**DOCUMENT TEXT**
Before you undertake any statistical analysis, you’ll need to do some checks to ensure that your data are suitable for the analysis methods and techniques you plan to use. If you try to analyse data that doesn’t meet the assumptions of a specific statistical technique, your results will be largely meaningless. Therefore, you may need to show that the methods and techniques you’ll use are “allowed”.

Most commonly, there are two areas you need to pay attention to:

#1: Composite measures

The first is when you have multiple scale-based measures that combine to capture one construct – this is called a composite measure .  For example, you may have four Likert scale-based measures that (should) all measure the same thing, but in different ways. In other words, in a survey, these four scales should all receive similar ratings. This is called “ internal consistency ”.

Internal consistency is not guaranteed though (especially if you developed the measures yourself), so you need to assess the reliability of each composite measure using a test. Typically, Cronbach’s Alpha is a common test used to assess internal consistency – i.e., to show that the items you’re combining are more or less saying the same thing. A high alpha score means that your measure is internally consistent. A low alpha score means you may need to consider scrapping one or more of the measures.

#2: Data shape

The second matter that you should address early on in your results chapter is data shape. In other words, you need to assess whether the data in your set are symmetrical (i.e. normally distributed) or not, as this will directly impact what type of analyses you can use. For many common inferential tests such as T-tests or ANOVAs (we’ll discuss these a bit later), your data needs to be normally distributed. If it’s not, you’ll need to adjust your strategy and use alternative tests.

To assess the shape of the data, you’ll usually assess a variety of descriptive statistics (such as the mean, median and skewness), which is what we’ll look at next.

Descriptive statistics

Step 5 – Present the descriptive statistics

Now that you’ve laid the foundation by discussing the representativeness of your sample, as well as the reliability of your measures and the shape of your data, you can get started with the actual statistical analysis. The first step is to present the descriptive statistics for your variables.

For scaled data, this usually includes statistics such as:

  • The mean – this is simply the mathematical average of a range of numbers.
  • The median – this is the midpoint in a range of numbers when the numbers are arranged in order.
  • The mode – this is the most commonly repeated number in the data set.
  • Standard deviation – this metric indicates how dispersed a range of numbers is. In other words, how close all the numbers are to the mean (the average).
  • Skewness – this indicates how symmetrical a range of numbers is. In other words, do they tend to cluster into a smooth bell curve shape in the middle of the graph (this is called a normal or parametric distribution), or do they lean to the left or right (this is called a non-normal or non-parametric distribution).
  • Kurtosis – this metric indicates whether the data are heavily or lightly-tailed, relative to the normal distribution. In other words, how peaked or flat the distribution is.

**SUPPLIED INFORMATION**

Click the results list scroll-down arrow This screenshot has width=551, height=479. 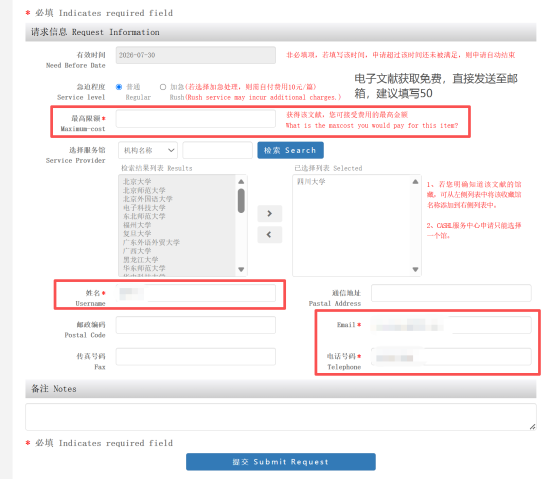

**TASK 1**
Name every descriptive statistic that the statistical analysis guide lists for scaled data.
**TASK 2**
Does the statistical analysis guide support each statement below? For each, answer yes or no and quote the deciding words.
(a) Cronbach's Alpha is a test used to assess internal consistency.
(b) A low alpha score shows that a measure is internally consistent.
(c) T-tests require the data to be normally distributed.
**TASK 3**
Write the next part of the statistical analysis guide, starting after the item on kurtosis.

**EXERCISE RESPONSE 1**
- Mean
- Median
- Mode
- Standard deviation
- Skewness
- Kurtosis

**EXERCISE RESPONSE 2**
(a) Yes. "Cronbach’s Alpha is a common test used to assess internal consistency"
(b) No. "A low alpha score means you may need to consider scrapping one or more of the measures."
(c) Yes. "For many common inferential tests such as T-tests or ANOVAs (we’ll discuss these a bit later), your data needs to be normally distributed."

**EXERCISE RESPONSE 3**
A large table that indicates all the above for multiple variables can be a very effective way to present your data economically. You can also use colour coding to help make the data more easily digestible.

For categorical data, where you show the percentage of people who chose or fit into a category, for instance, you can either just plain describe the percentages or numbers of people who responded to something or use graphs and charts (such as bar graphs and pie charts) to present your data in this section of the chapter.

When using figures, make sure that you label them simply and clearly , so that your reader can easily understand them. There’s nothing more frustrating than a graph that’s missing axis labels! Keep in mind that although you’ll be presenting charts and graphs, your text content needs to present a clear narrative that can stand on its own. In other words, don’t rely purely on your figures and tables to convey your key points: highlight the crucial trends and values in the text. Figures and tables should complement the writing, not carry it .

Depending on your research aims, objectives and research questions, you may stop your analysis at this point (i.e. descriptive statistics). However, if your study requires inferential statistics, then it’s time to deep dive into those .

Dive into the inferential statistics

Step 6 – Present the inferential statistics

Inferential statistics are used to make generalisations about a population , whereas descriptive statistics focus purely on the sample . Inferential statistical techniques, broadly speaking, can be broken down into two groups .

First, there are those that compare measurements between groups , such as t-tests (which measure differences between two groups) and ANOVAs (which measure differences between multiple groups). Second, there are techniques that assess the relationships between variables , such as correlation analysis and regression analysis. Within each of these, some tests can be used for normally distributed (parametric) data and some tests are designed specifically for use on non-parametric data.

There are a seemingly endless number of tests that you can use to crunch your data, so it’s easy to run down a rabbit hole and end up with piles of test data. Ultimately, the most important thing is to make sure that you adopt the tests and techniques that allow you to achieve your research objectives and answer your research questions .

In this section of the results chapter, you should try to make use of figures and visual components as effectively as possible. For example, if you present a correlation table, use colour coding to highlight the significance of the correlation values, or scatterplots to visually demonstrate what the trend is. The easier you make it for your reader to digest your findings, the more effectively you’ll be able to make your arguments in the next chapter.

make it easy for your reader to understand your quantitative results

Step 7 – Test your hypotheses

If your study requires it, the next stage is hypothesis testing. A hypothesis is a statement , often indicating a difference between groups or relationship between variables, that can be supported or rejected by a statistical test. However, not all studies will involve hypotheses (again, it depends on the research objectives), so don’t feel like you “must” present and test hypotheses just because you’re undertaking quantitative research.

The basic process for hypothesis testing is as follows:

  • Specify your null hypothesis (for example, “The chemical psilocybin has no effect on time perception).
  • Specify your alternative hypothesis (e.g., “The chemical psilocybin has an effect on time perception)
  • Set your significance level (this is usually 0.05)
  • Calculate your statistics and find your p-value (e.g., p=0.01)
  • Draw your conclusions (e.g., “The chemical psilocybin does have an effect on time perception”)

Finally, if the aim of your study is to develop and test a conceptual framework , this is the time to present it, following the testing of your hypotheses. While you don’t need to develop or discuss these findings further in the results chapter, indicating whether the tests (and their p-values) support or reject the hypotheses is crucial.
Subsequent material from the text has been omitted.